Monday, March 3, 2008

Mutts and Cousins

My local genealogy club met Saturday. It was exciting to see all those people interested in tracing their roots. I don't know what is more intriguing--the people who have been researching for over 20 years or the ones just beginning.

Genealogy can easily become an obsession. All it took for me was finding my grandmother as a little child on a soundex card. I didn't know what I was doing. I had no one guiding me. It was serendipity that I even found her name. But when I saw her name, her age, her grandparents name (she was an orphan), it gave me such a rush. The thrill that I felt when I saw the document where my grandmother Posie's great-grandfather Solomon was sold to the slave owner was no more nor less than that first rush.

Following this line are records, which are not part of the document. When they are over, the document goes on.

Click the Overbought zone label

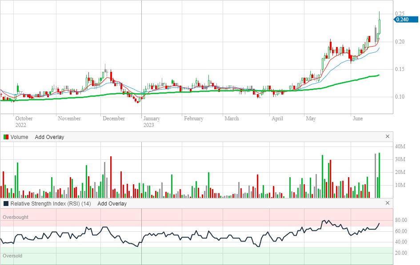point(16,218)
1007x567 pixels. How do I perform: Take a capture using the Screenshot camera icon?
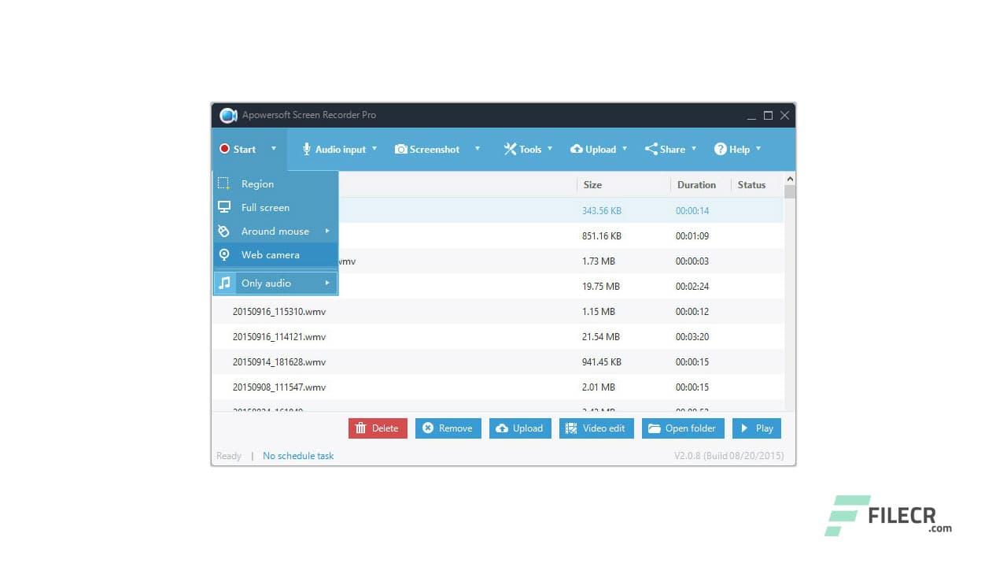coord(402,149)
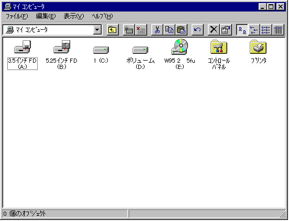Select the 3.5インチ FD (A:) drive icon
This screenshot has height=221, width=289.
click(23, 47)
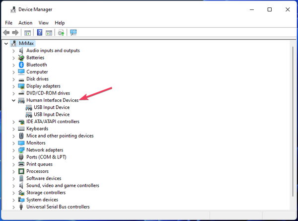Open the Action menu

tap(25, 23)
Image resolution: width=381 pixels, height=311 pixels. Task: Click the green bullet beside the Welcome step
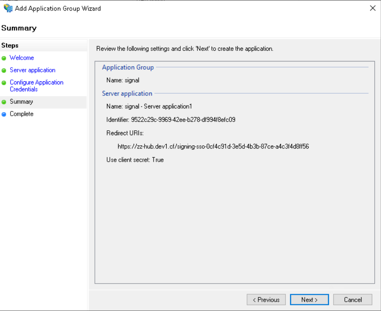[x=4, y=58]
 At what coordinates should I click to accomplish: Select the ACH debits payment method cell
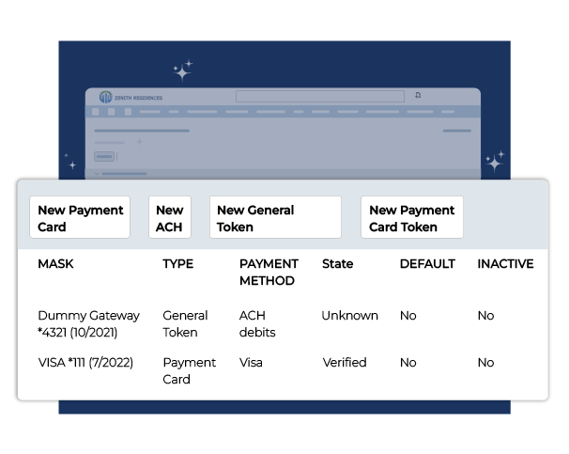click(x=258, y=323)
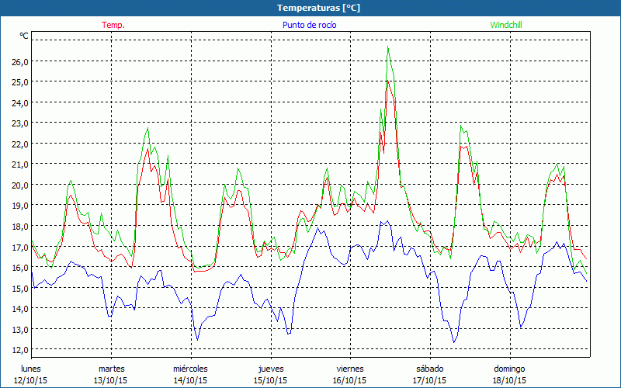Click the 12/10/15 date label

pos(32,380)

Back to the club meeting. I was struck by the various degrees of hostility toward ancestors that are white. My club is all Black and as far as we know, all descendants of slaves. One woman was very proud that she could not trace her line back to whites--so far. Another woman cried at the injustice of bigotry and cruelty that happened to her ancestors centuries ago.

It makes me wonder why I am so far removed emotionally. Could it be because I was told all my life about my mixed heritage? I am not ashamed that my ancestors were slaves. It was not their fault. I am proud that they were able to survive. I don't give a thought to the fact that my great-grandfather was a corporal in the Confederate army. I am guilty, however, of romanticizing his relationship with my great-grandmother even though I know it could not have been easy nor pretty. Mostly I just think that the whole world is full of mutts.

1 comment:

A. Spence said...

I agree. I think of it as history. I know that a certain line of my family were slaves. And it's kinda a blessing (in a genealogical way), we know that they kept better records of their families and properties. so, hopefully, i'll see my family in those records.